The Russian drama (with English subtitles) focuses on the story of the leader of the uprising, Jewish Red Army Lieutenant Alexander Pechersky.
Following the screening, a discussion was held via video, which included of Speaker of the Knesset Yuli Edelstein (Likud) and Russian Federation Council Chairwoman Valentina Matviyenko.
A panel discussion was then held with Deputy Knesset Speaker MK Tali Ploskov (Kulanu); MK Robert Ilatov, chairman of the Yisrael Beitenu parliamentary group; Aharon Schneier, a historian and expert on World War Two; Michael Greenberg, director of the Bridges of Culture organization; Russian Federation Council members Vladimir Dzhabarov and Yelena Afanasyeva; historian and “Sobibor” creator Ilya Vasiliev; the head of the Russia-Israel Friendship Association in the Federation Council; as well as researchers and activists in the field of Holocaust commemoration.
“One cannot sugarcoat the vileness, hatred and unprecedented cruelty – which will not be matched – of the dreadful events of the Holocaust,” Speaker Edelstein said during the live video chat.

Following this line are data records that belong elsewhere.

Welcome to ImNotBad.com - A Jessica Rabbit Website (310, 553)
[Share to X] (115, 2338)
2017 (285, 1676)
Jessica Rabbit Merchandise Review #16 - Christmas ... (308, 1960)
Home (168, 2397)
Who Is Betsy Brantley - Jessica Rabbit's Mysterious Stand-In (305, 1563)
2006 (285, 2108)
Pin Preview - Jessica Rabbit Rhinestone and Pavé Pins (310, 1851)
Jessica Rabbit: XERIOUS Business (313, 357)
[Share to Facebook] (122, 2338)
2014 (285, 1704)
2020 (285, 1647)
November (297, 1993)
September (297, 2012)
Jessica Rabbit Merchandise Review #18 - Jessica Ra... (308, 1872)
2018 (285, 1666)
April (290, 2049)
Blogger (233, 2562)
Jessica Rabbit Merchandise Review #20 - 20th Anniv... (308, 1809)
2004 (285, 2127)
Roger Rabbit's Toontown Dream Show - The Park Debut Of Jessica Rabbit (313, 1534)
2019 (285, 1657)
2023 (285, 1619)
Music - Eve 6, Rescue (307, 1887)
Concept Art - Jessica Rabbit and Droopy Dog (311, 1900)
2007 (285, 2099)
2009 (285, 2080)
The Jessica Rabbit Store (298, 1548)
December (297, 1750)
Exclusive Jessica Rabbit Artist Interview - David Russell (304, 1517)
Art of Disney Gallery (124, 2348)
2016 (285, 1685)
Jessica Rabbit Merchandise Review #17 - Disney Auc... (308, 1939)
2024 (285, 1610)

Addressing “Sobibor,” he said, “We must also remember those people who did not give up on life even in the death camps. “I don’t think that there is a similar case in history to what Pechersky did in the Sobibor camp, and we should all remember that we should fight these crimes, even if you’re not a politician or a high-ranking person. In Sobibor, they did not give up, and in inhumane conditions, they fought to protect the human spirit.”
“Today we continue to fight any display of evil, and we will continue to do so, together,” Edelstein stated.
Russian Federation Council Chairwoman Matviyenko, whose comments were simultaneously translated to those listening at the Knesset, said, “We are witnessing attempts to not only cover up the cruelty of the Nazis – the atrocities the people in the camps experienced – there are also attempts to reject the past and not present [the stories] of those who fought the Nazis. We will prevent this at all cost.”
The movie ” Sobibor,” she said, “will leave its mark in many countries.” In some countries, Matviyenko charged, “Nazis and fascists become heroes. This is a very dangerous phenomenon, and it must be stopped. We must think what else we can do against such phenomena. The new displays of Nazism – they too can threaten all of humankind.”
Matviyenko extended Russia’s blessings ahead of Israel’s 70th anniversary.
Russian Ambassador to Israel Aleksander Shein and Israeli Ambassador to Moscow Gary Koren also took part in the discussion.